Drudge: " 'For What'? Will He Turn It Down?" On October 9 as late at 9:58 a.m. ET, Matt Drudge linked to an Associated Press analysis headlined, "He won, but for what?" with the Drudge headline: " 'For What'? Will He Turn It Down?"


Nobel prize win 'humbles' Obama

BBC reports:
US President Barack Obama has said he was "surprised and deeply humbled" to be awarded the Nobel Peace Prize, less than 10 months into his presidency.
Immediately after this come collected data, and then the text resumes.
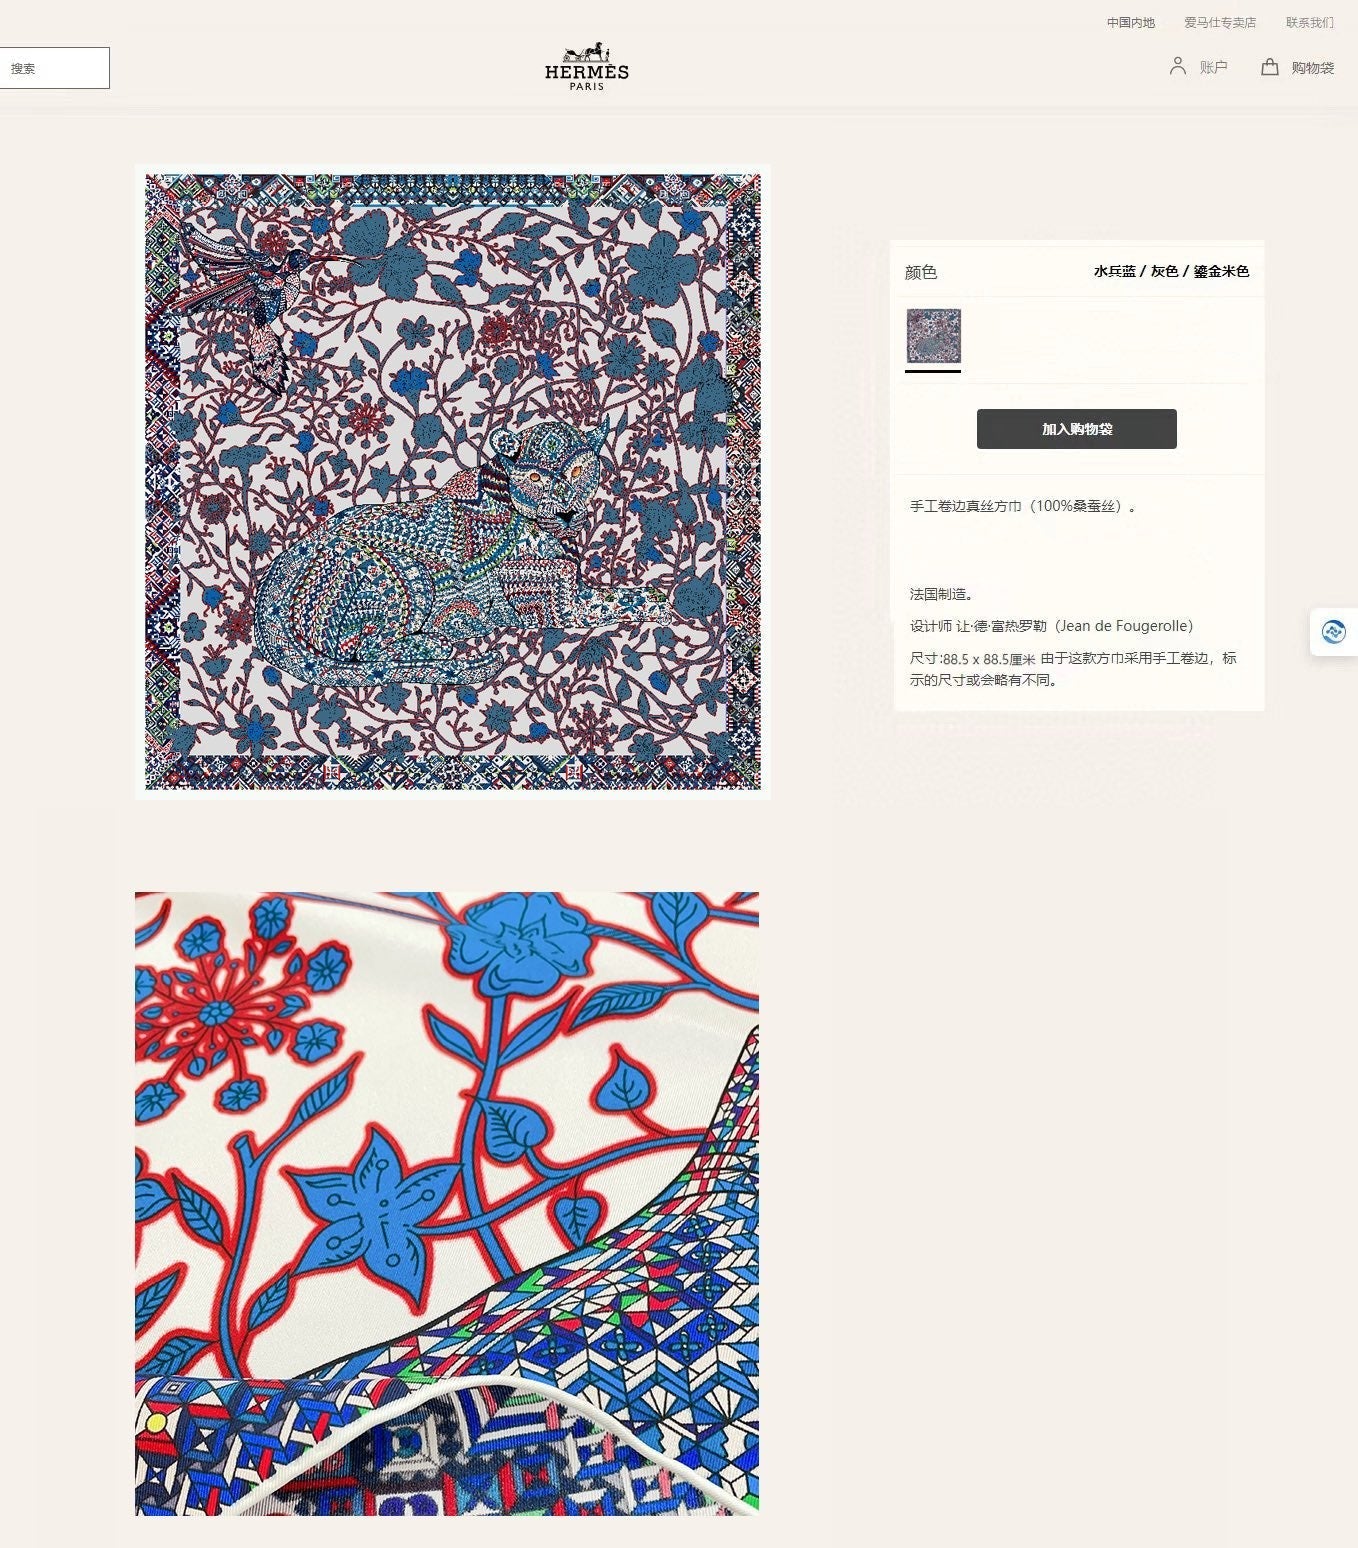Click the 购物袋 shopping bag label
This screenshot has width=1358, height=1548.
[1313, 68]
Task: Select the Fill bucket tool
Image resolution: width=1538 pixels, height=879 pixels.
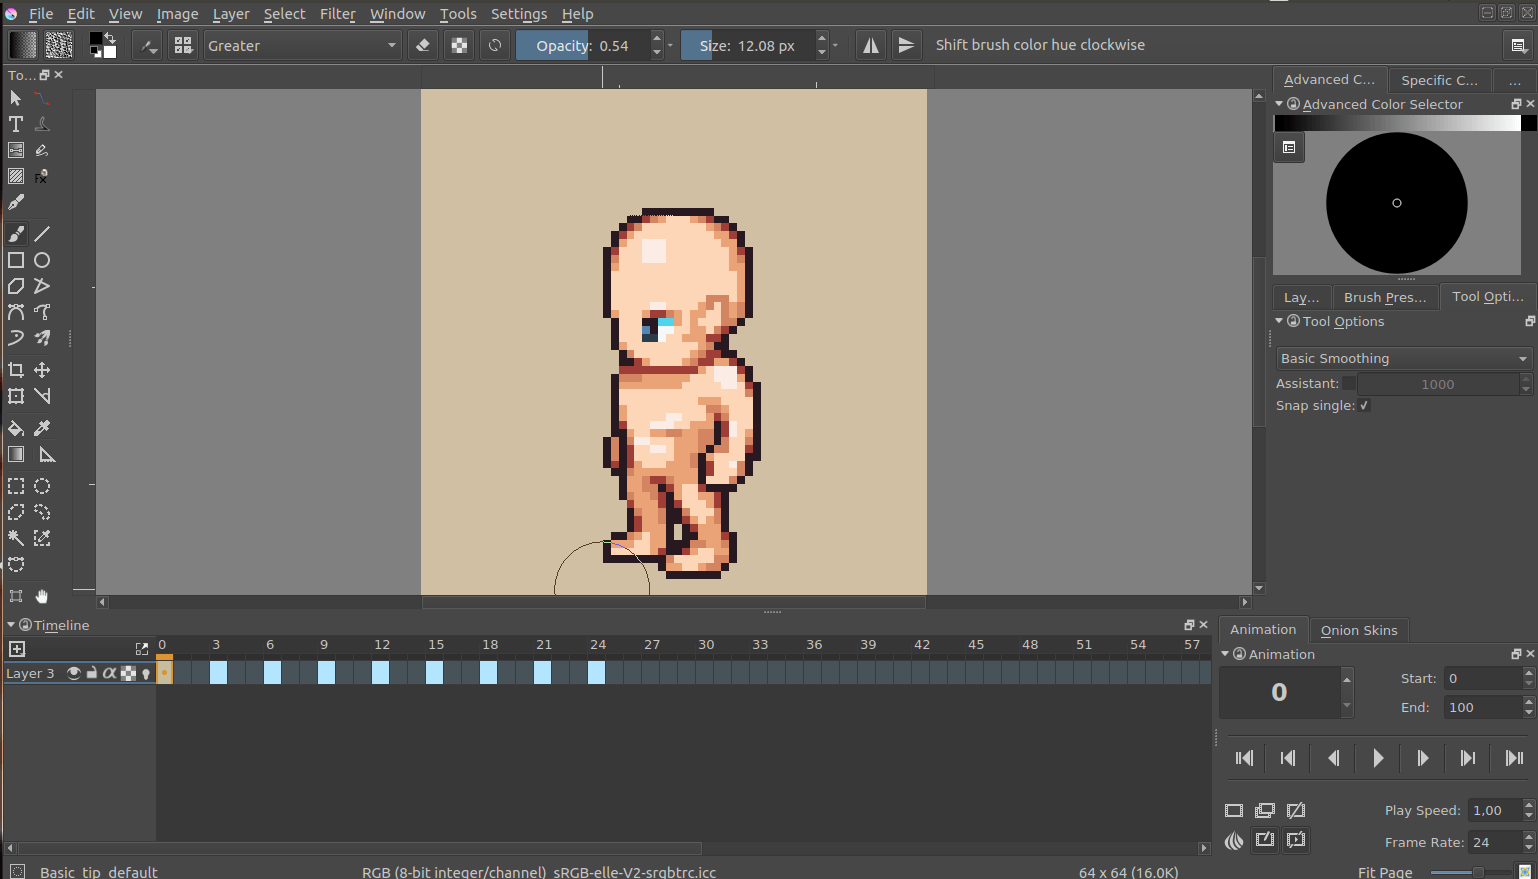Action: pos(15,428)
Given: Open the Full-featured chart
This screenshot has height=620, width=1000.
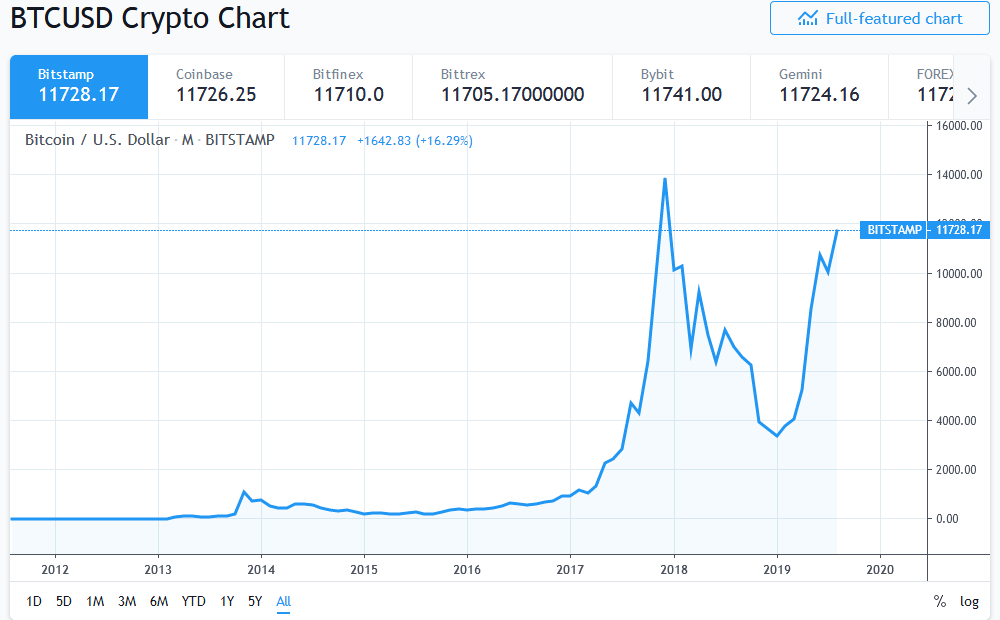Looking at the screenshot, I should [880, 18].
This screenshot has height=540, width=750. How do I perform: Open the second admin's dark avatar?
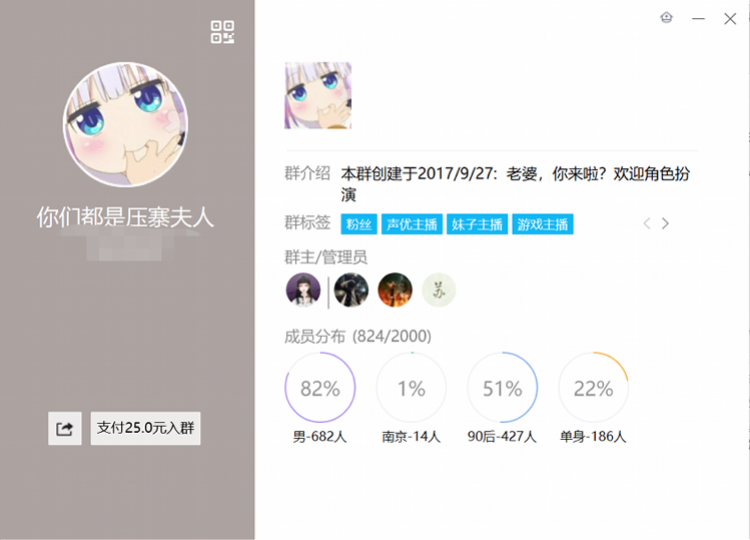[351, 290]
Speaking at the White House hours after the Norwegian Nobel Prize Committee named him as a surprise winner, he said the award should be a "call to action". The world faced challenges that "cannot be met by one person or by one nation alone," Mr Obama said.

The committee said he won for efforts to boost diplomacy and co-operation. "Only very rarely has a person to the same extent as Obama captured the world's attention and given its people hope for a better future," the Norwegian committee said in a statement. "His diplomacy is founded in the concept that those who are to lead the world must do so on the basis of values and attitudes that are shared by the majority of the world's population."

In the US the chairman of the Republican National Committee, Michael Steele, asked a simple question: "What has President Obama actually accomplished?" Attributing Mr Obama's win to his "star power", Mr Steele said it was "unfortunate" he "outshined tireless advocates who have made real achievements working towards peace and human rights".

Senior Democratic figures rebuffed Mr Steele's remarks, with former Vice-President Al Gore, a joint recipient of the award in 2007, calling Mr Obama's win "extremely well deserved".

"I think that much of what he has accomplished already is going to be far more appreciated in the eyes of history," Mr Gore said.

Watch video here.

Gasps could be heard in the room where the award citation was read when Obama's name was announced.

CBC reports:
Norwegian Nobel committee chair Thorbjorn Jagland told CNN that the five-member committee had unanimously voted to select Obama as the Nobel laureate.

The Norwegian Nobel committee said the president was selected "for his extraordinary efforts to strengthen international diplomacy and co-operation between people." The committee attached special importance to Obama's vision and work for a world without nuclear weapons in the prize citation, which was read in Oslo on Friday. "The vision of a world free from nuclear arms has powerfully stimulated disarmament and arms control negotiations," the citation said.

Though Obama's name had been mentioned in speculation before the award, many Nobel watchers had believed it was too early to award it to the president and the selection is drawing mixed reaction from around the world. Obama would have been in the White House for less than two weeks before the Feb. 1 nomination deadline for this year's prize.